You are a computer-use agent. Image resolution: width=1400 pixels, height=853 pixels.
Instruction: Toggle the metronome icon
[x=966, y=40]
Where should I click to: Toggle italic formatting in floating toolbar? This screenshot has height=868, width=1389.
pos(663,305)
———
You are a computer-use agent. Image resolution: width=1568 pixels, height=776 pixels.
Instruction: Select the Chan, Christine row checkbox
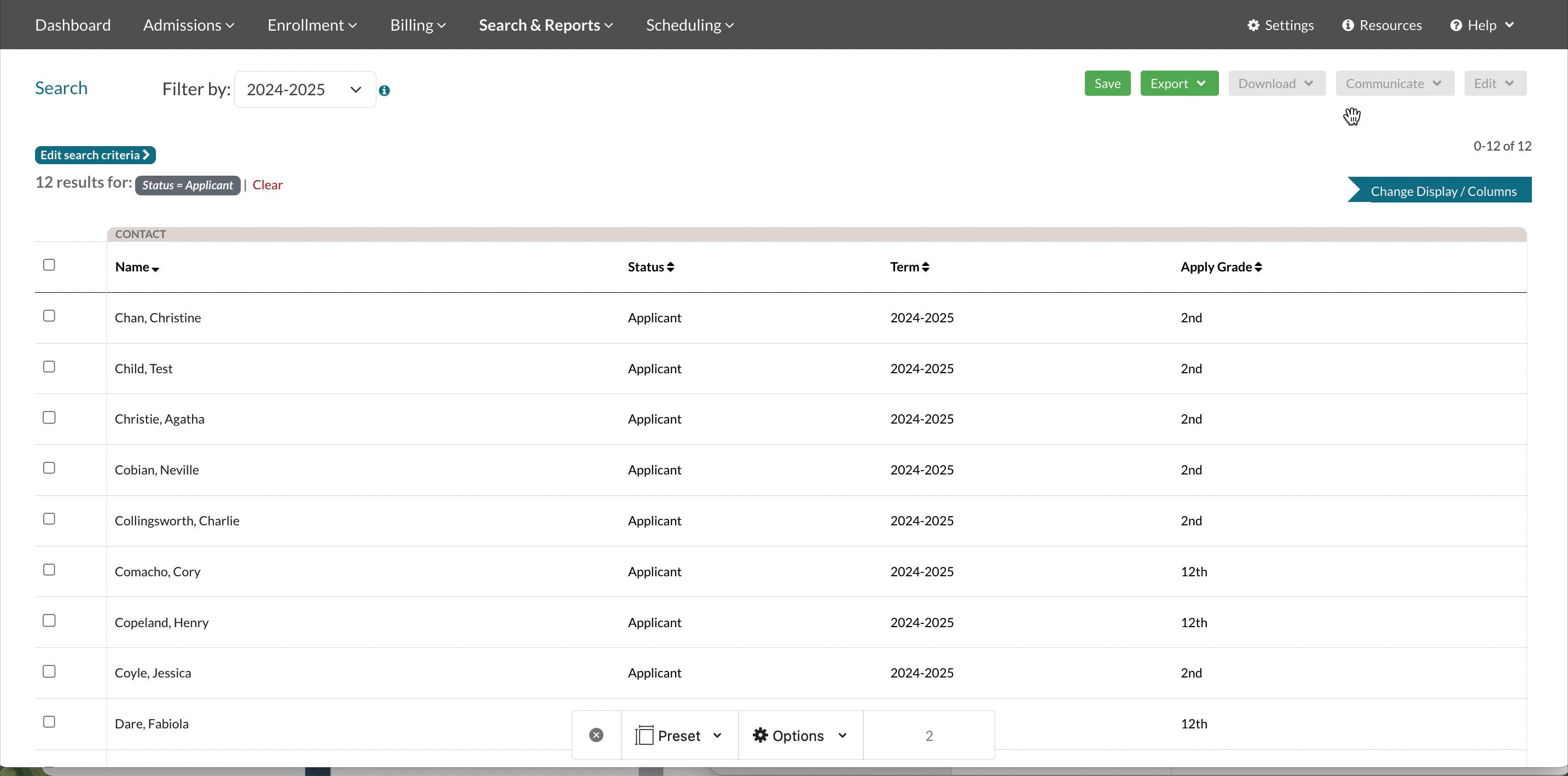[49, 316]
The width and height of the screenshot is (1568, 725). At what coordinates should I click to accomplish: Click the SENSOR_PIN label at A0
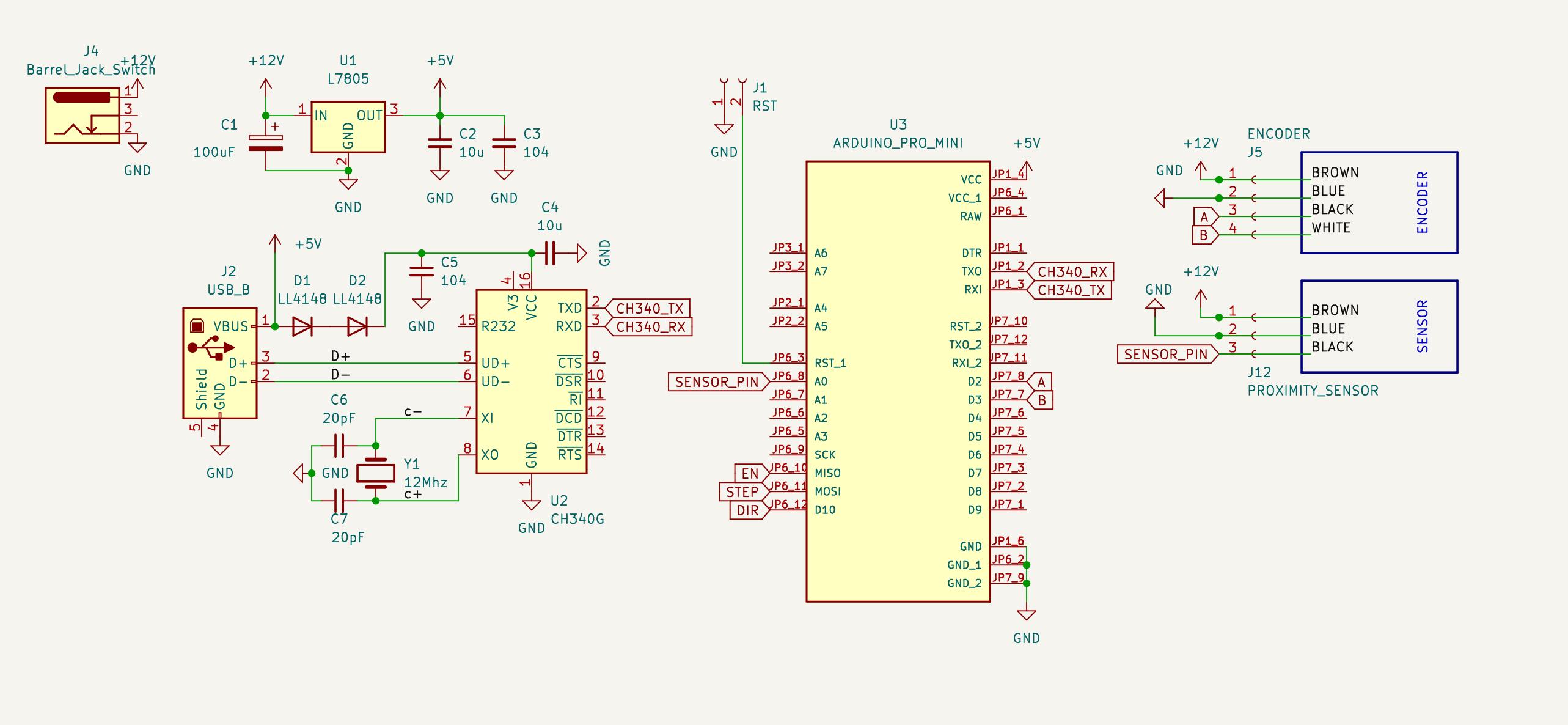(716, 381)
———
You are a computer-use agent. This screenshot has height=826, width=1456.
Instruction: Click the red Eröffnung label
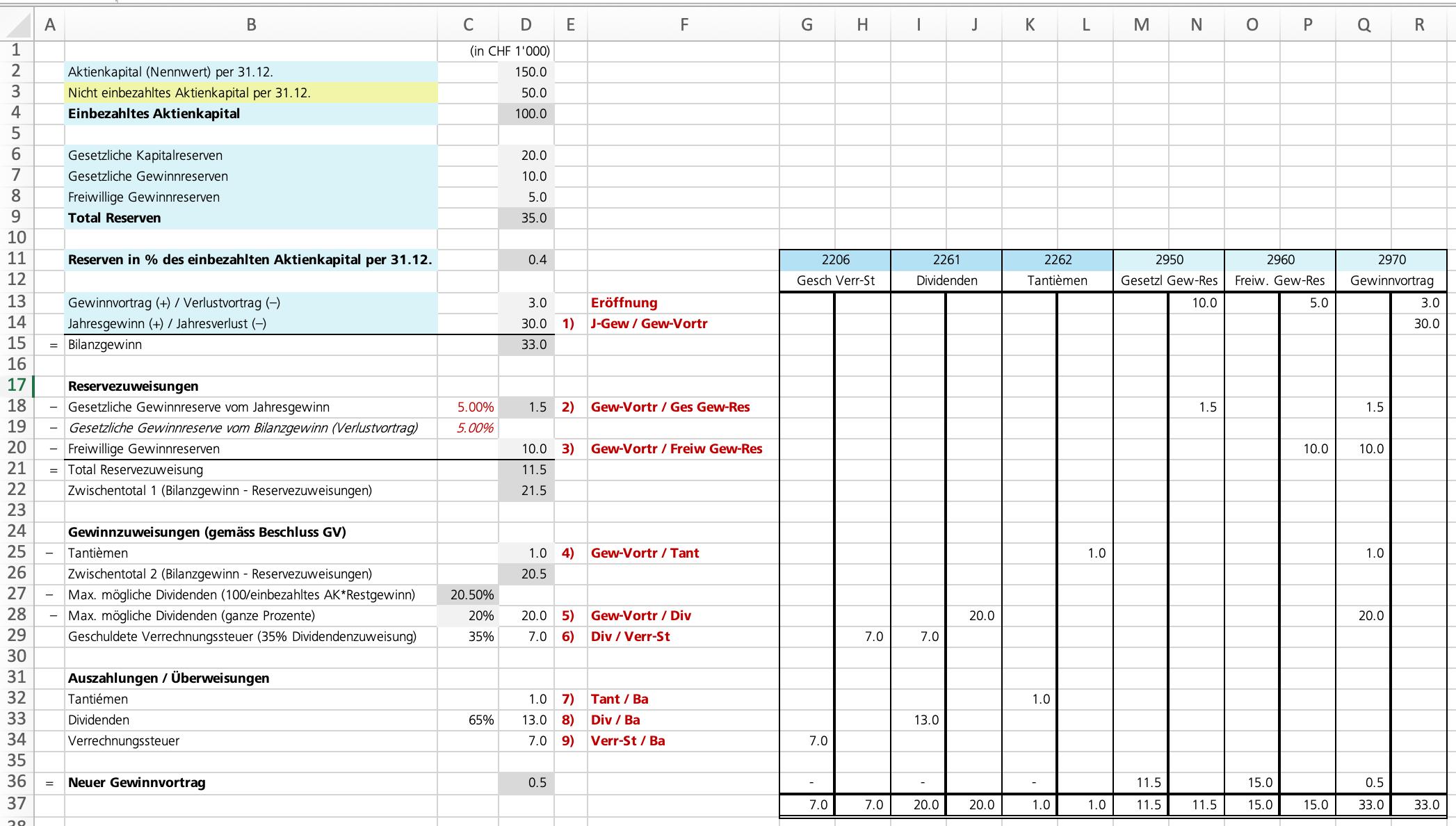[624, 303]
———
What you have to do —
In the material above, find every line with the word "pixels" and show it.

Answer to this problem —
You are a computer-use agent. Image resolution: width=1400 pixels, height=853 pixels.
You are a computer-use agent. Image resolution: width=1568 pixels, height=776 pixels.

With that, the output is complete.